Republican member of the Nevada Assembly, Michele Fiore & her family are here 2 wish you a Merry Gun-mas #GunControl pic.twitter.com/R5tuxwgkaO

But what if we tried? What if the federal government funded a massive gun buyback program not unlike that of Australia’s? What would happen? It seems highly unlikely that a third of guns in American hands—100 million of them—would be turned in. But millions would. If 80 percent of Americans support stricter background checks, it’s not inconceivable that there are those among them with weapons they no longer want or need. A voluntary scale-back neatly sidesteps the whole us-vs.-them take your gun away aspect. It becomes a choice. And if the end result is fewer guns in circulation, it’s difficult to find a reason to not try.

In the meantime, the NRA and gun manufacturers alike thrive on fear. Mass shootings actually cause upticks in gun sales, in an insane escalation of non-nuclear mutually assured destruction: I need a gun because you have a gun. Meanwhile, guns in a household are most likely to kill a member of that household—you’re quite possibly paying for your own death. There are no “good guys with guns” or “bad guys with guns,” just more guns. Always more guns. And profits built on fear, of our neighbors, of ourselves. Instead of protecting us from the nebulous threat of tyranny, gun sales turn everyone into tyrants, presenting lethal force as a reasonable response to any threat. After all, better to kill than be killed. All the more, that seems to be the only choice we have left.

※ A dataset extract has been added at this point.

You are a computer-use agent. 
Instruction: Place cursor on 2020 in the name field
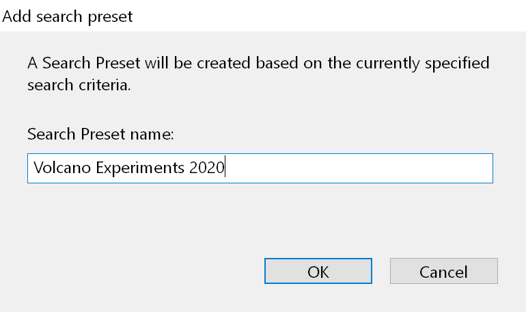[206, 168]
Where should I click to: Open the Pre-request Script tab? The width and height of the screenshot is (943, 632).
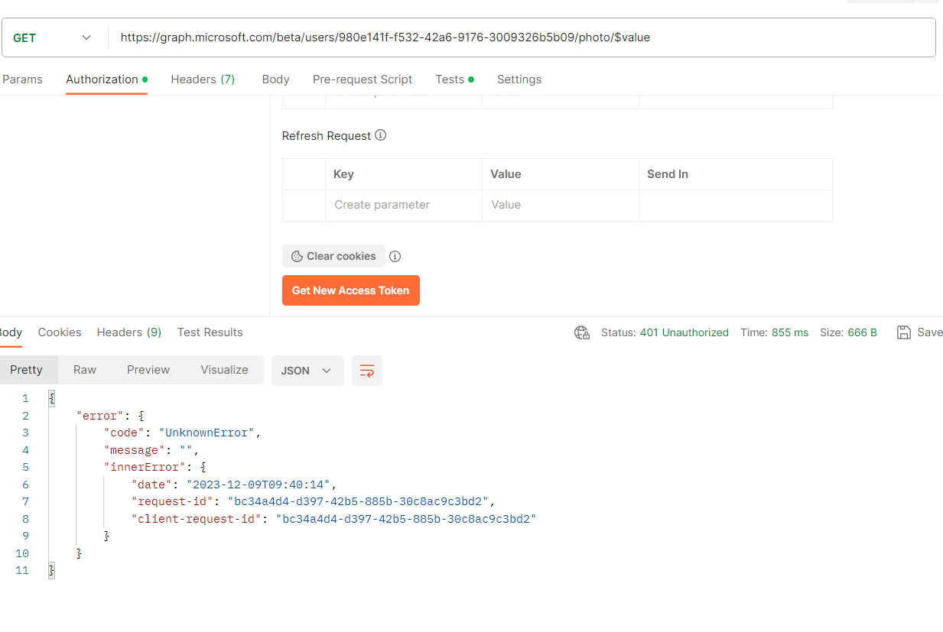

Before we can even consider de-arming the nation, however, we need to de-escalate the rhetoric. The longer guns are presented as a necessity to maintaining personal freedom, the harder it will be to scale back private ownership. The more the NRA (and to a lesser extent, the GOP) frames any gun control effort as a threat to the Second Amendment, as a slippery-slope first step to taking your guns away, the tighter the fearful will cling to them. The first step needs to be a wholesale re-assessment of the place of guns in our society and why we have so many. Scale back the fear, the presumed need for guns should fall away as well.

Because it seems necessary, here is a more or less complete rundown of my own history with guns: I shot .22s when I was a Boy Scout, always on a range. I owned several air rifles. I shot skeet with shotguns in an abandoned quarry a couple of times. When I was in my 20s, I had a pistol brandished at me and was robbed on the front steps of the building I lived in Delaware. For the past 20 years or so I have lived in New York City, where I have never felt the need or the desire to own a gun. I haven’t fired one in at least that long. I’ve never fired a pistol.

Guns are so tightly woven into American culture that it’s almost impossible to imagine removing the one without the other unravelling.

In a lot of ways, I am more the exception than the rule. Guns are so tightly woven into American culture that it’s almost impossible to imagine removing the one without the other unravelling. But at some point, unless we accept all of this as the new normal, it needs to happen. We send off young men (and women) to fight, train them to kill, then bring them back to a country bursting at the seams with military-grade armaments, and expect them to re-assimilate without our help. Too many commit suicide, a whole separate issue, an act made unconscionably easier by readily available firearms. (Perhaps we can follow Israel’s lead.) We arm our police forces like military units, then act surprised when they treat the citizens they have sworn to serve and protect as if they were enemy combatants.

There needs to be fewer guns out there, of this I am sure. Taking them by force would create more problems that it would solve, of this I am also sure. All of the NRA’s harmful messaging would be proven true. The government WOULD be coming to take your guns. There would be untold numbers of Ruby Ridges, all across the country. This can’t be allowed to happen. But neither can we allow ourselves to become immune to the horrors that cross our doorsteps every day. This isn’t the country our forefathers envisioned, nor can it be the one that our elected officials—on either side of the aisle—want to lead. Instead of free, we are all afraid. And who we should fear most is ourselves.